Start of Information provided
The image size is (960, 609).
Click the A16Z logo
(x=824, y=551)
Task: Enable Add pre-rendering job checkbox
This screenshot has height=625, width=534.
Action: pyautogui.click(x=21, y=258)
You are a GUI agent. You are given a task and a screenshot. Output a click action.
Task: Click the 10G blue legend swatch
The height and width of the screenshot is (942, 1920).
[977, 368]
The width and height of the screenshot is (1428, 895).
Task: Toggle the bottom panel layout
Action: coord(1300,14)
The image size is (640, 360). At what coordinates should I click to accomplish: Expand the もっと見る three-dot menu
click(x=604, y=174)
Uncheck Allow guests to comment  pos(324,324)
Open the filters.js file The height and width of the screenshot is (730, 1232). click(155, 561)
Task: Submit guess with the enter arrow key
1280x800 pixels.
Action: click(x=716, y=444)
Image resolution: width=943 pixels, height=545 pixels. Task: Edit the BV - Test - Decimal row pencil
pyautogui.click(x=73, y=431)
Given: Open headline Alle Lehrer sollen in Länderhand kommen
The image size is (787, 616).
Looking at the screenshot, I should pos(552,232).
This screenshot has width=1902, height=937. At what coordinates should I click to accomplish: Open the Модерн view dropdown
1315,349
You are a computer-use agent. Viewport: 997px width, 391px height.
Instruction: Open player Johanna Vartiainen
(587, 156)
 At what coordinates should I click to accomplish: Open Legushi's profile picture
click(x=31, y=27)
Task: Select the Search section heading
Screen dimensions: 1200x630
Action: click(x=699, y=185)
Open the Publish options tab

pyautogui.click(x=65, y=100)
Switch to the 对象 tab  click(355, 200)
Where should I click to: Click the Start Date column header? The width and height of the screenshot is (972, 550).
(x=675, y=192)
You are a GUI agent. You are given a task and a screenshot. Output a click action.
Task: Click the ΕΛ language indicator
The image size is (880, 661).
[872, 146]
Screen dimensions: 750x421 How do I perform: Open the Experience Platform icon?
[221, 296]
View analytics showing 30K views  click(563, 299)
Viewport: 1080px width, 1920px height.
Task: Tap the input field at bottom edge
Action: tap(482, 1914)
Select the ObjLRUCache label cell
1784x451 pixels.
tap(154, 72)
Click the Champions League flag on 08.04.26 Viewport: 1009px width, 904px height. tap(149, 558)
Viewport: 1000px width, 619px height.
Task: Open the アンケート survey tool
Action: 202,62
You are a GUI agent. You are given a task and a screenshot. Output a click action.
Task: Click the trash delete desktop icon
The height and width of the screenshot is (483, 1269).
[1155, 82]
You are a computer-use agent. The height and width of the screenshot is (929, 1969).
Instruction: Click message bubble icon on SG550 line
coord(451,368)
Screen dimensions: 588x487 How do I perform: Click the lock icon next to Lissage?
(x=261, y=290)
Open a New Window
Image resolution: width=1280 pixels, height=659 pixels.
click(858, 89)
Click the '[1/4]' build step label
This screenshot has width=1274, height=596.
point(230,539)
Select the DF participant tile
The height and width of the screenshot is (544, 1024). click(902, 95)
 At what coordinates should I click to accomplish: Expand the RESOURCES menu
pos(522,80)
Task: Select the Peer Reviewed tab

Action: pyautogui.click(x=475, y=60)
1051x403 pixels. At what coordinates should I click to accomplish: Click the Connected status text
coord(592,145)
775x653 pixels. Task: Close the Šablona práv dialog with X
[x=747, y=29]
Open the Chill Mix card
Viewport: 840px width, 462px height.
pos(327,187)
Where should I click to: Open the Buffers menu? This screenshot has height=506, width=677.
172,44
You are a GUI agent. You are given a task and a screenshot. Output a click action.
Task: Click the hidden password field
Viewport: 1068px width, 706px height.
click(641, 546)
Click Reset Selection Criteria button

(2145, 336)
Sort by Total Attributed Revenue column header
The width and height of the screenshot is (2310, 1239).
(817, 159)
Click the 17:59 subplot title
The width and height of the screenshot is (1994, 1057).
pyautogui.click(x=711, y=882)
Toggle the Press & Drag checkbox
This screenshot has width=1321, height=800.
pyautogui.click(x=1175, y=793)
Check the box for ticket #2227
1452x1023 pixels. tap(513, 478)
End of Information provided
§ What is being asked:
Look back at the entries above and repeat, unchanged, every line from the line holding "Screen dimensions: 750x421" through the line holding "Task: Click the trash delete desktop icon".

§ Finished exercise:
Screen dimensions: 750x421 How do I perform: Open the Experience Platform icon?
[221, 296]
View analytics showing 30K views  click(563, 299)
Viewport: 1080px width, 1920px height.
Task: Tap the input field at bottom edge
Action: tap(482, 1914)
Select the ObjLRUCache label cell
1784x451 pixels.
tap(154, 72)
Click the Champions League flag on 08.04.26 Viewport: 1009px width, 904px height. tap(149, 558)
Viewport: 1000px width, 619px height.
Task: Open the アンケート survey tool
Action: 202,62
You are a GUI agent. You are given a task and a screenshot. Output a click action.
Task: Click the trash delete desktop icon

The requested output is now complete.